## About this task:
Could you retype all of the entries exactly, without their pictures?
[Source information Boundary: Start]
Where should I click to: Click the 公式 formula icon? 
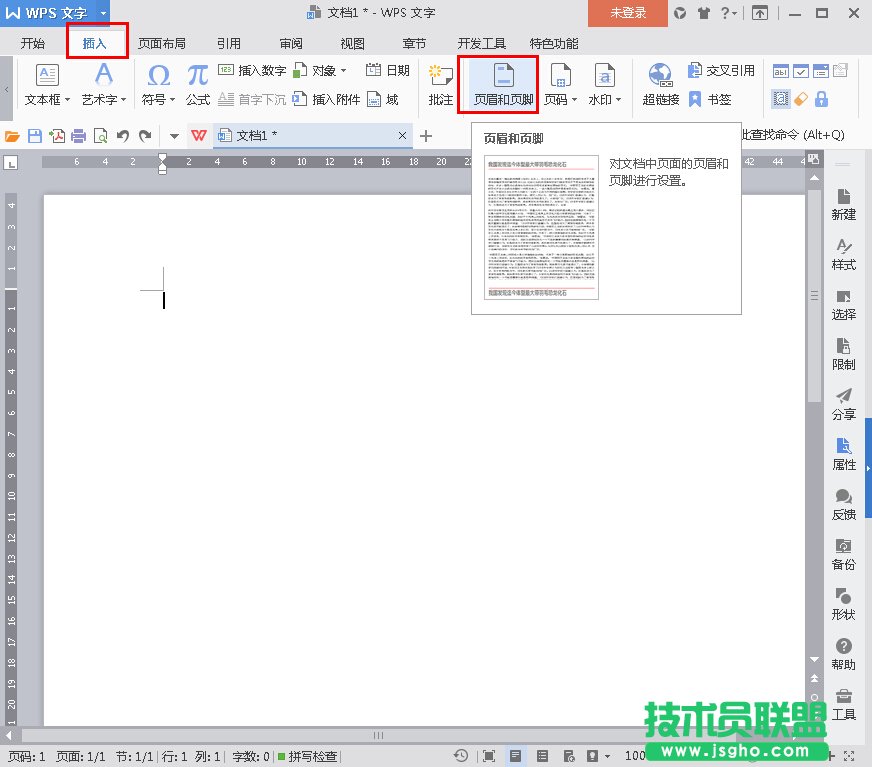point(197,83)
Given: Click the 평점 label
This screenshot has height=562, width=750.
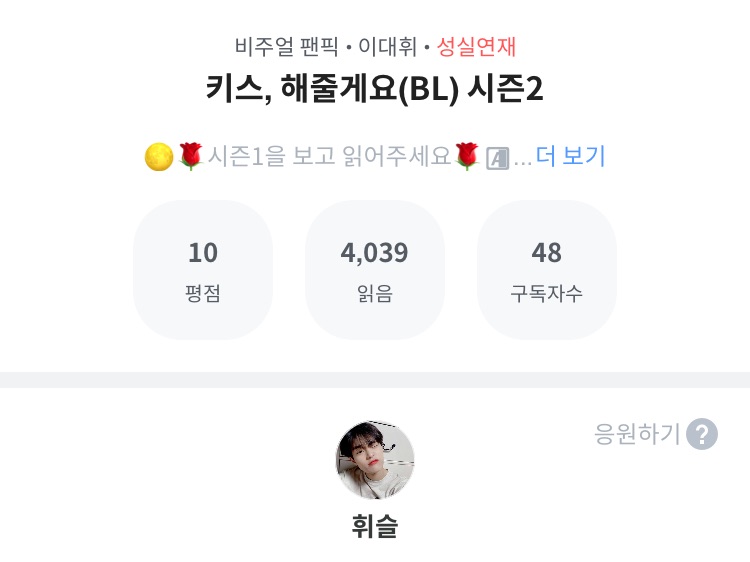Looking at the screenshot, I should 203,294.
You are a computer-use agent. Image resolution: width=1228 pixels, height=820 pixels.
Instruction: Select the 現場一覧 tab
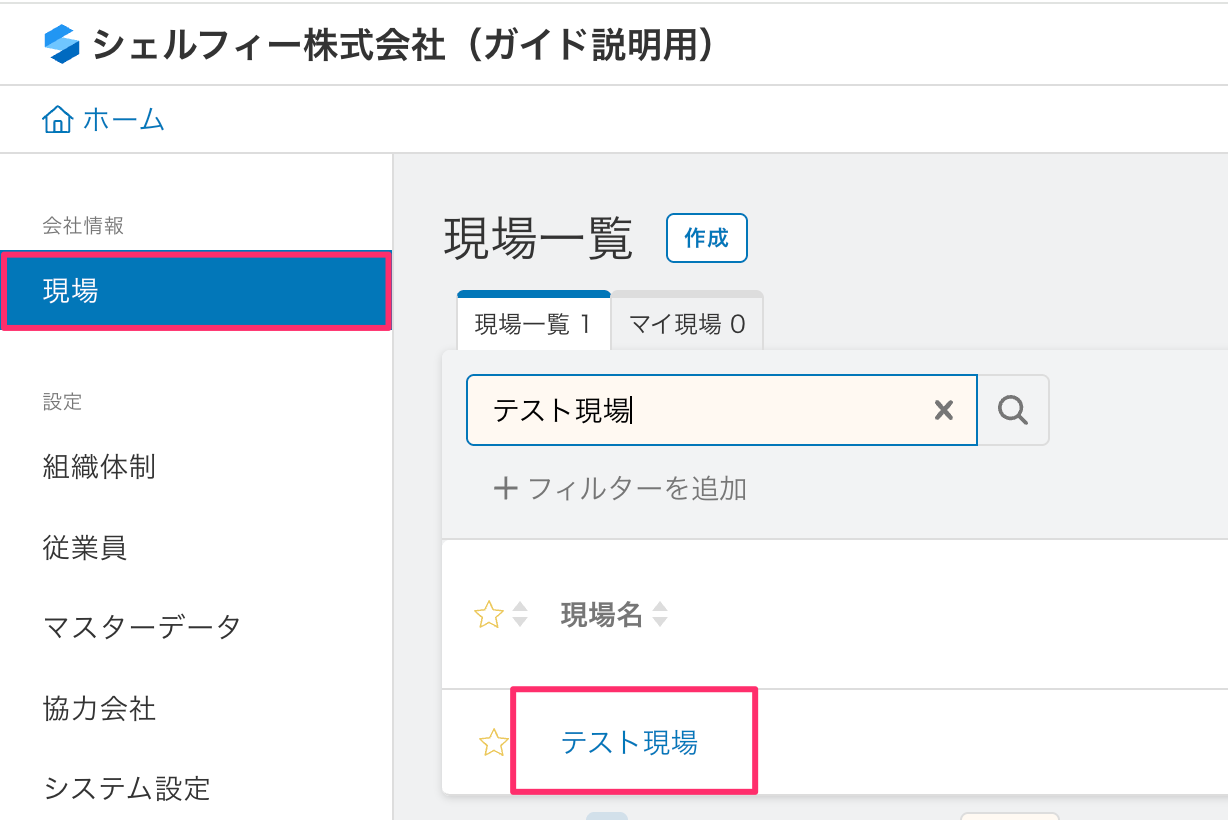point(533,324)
[Source information Boundary: End]
## Answer box:
Where should I click to: Click the 公式 formula icon? 
point(197,83)
Given: Click the 평점 label
This screenshot has height=562, width=750.
Looking at the screenshot, I should 203,294.
You are a computer-use agent. Image resolution: width=1228 pixels, height=820 pixels.
Instruction: Select the 現場一覧 tab
point(533,324)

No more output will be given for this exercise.